Reproduce exactly, from the data that follows, the line with "Image resolution: width=902", the line with "Viewport: 861px width, 1400px height.", and every line that lies between them.

[Collected data]
- Opening Delimiter -
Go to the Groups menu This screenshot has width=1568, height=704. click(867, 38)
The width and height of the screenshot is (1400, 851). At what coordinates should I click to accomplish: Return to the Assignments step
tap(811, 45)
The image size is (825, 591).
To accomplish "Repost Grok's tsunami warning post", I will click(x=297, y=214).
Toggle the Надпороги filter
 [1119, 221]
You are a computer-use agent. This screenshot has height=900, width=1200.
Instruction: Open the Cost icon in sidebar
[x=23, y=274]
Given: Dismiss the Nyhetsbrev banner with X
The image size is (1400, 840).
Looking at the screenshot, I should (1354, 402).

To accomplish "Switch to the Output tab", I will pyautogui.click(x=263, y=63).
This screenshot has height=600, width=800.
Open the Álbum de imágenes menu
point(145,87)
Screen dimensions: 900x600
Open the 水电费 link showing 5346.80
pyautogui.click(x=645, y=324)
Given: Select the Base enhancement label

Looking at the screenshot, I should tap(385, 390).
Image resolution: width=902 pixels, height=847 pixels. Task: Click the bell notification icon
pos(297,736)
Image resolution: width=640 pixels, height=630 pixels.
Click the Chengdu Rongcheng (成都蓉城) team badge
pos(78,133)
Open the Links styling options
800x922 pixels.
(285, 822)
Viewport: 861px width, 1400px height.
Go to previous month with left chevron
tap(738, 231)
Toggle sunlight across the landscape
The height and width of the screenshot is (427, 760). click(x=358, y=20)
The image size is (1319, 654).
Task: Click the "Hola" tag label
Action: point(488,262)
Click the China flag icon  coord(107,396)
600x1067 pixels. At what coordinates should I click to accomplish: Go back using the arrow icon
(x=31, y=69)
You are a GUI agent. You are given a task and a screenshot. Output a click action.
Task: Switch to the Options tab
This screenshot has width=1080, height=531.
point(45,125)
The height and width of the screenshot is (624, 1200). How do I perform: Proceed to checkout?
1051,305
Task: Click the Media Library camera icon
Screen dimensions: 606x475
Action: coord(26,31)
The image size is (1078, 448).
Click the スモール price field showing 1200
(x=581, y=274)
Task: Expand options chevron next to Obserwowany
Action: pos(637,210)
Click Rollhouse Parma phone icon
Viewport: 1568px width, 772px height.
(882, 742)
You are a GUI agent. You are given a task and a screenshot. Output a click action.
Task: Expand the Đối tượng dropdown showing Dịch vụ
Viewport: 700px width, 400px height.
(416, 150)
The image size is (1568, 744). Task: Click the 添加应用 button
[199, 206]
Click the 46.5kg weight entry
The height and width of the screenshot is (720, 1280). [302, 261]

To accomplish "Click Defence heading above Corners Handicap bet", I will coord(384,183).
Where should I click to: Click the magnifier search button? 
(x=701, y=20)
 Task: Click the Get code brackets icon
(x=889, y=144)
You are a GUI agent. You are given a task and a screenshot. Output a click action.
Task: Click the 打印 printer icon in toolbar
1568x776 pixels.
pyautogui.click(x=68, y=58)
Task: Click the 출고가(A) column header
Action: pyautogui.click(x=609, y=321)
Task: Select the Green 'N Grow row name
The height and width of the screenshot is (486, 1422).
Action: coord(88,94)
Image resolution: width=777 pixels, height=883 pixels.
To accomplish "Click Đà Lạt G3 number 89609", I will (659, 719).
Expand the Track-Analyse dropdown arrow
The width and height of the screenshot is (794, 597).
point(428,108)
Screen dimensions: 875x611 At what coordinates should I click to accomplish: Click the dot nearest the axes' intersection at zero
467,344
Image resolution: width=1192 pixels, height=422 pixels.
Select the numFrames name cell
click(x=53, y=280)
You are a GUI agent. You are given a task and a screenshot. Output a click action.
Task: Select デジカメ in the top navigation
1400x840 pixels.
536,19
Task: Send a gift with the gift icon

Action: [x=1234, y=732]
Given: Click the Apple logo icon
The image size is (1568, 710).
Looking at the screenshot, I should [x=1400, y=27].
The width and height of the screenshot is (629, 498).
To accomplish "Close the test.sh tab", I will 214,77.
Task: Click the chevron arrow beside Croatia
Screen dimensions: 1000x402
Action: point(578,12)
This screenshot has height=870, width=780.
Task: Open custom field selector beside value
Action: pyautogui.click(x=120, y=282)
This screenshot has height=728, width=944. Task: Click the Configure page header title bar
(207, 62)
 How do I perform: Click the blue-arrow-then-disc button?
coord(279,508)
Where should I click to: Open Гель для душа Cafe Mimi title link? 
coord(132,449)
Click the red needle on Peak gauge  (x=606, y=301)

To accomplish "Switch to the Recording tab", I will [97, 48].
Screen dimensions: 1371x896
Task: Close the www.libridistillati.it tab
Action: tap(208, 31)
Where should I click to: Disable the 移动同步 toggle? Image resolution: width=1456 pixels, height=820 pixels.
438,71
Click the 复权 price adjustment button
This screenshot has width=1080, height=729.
- Closing Delimiter -
EXERCISE OUTPUT –
Image resolution: width=902 pixels, height=847 pixels. Task: Click the bell notification icon
pos(297,736)
Image resolution: width=640 pixels, height=630 pixels.
Click the Chengdu Rongcheng (成都蓉城) team badge
pos(78,133)
Open the Links styling options
800x922 pixels.
(285, 822)
Viewport: 861px width, 1400px height.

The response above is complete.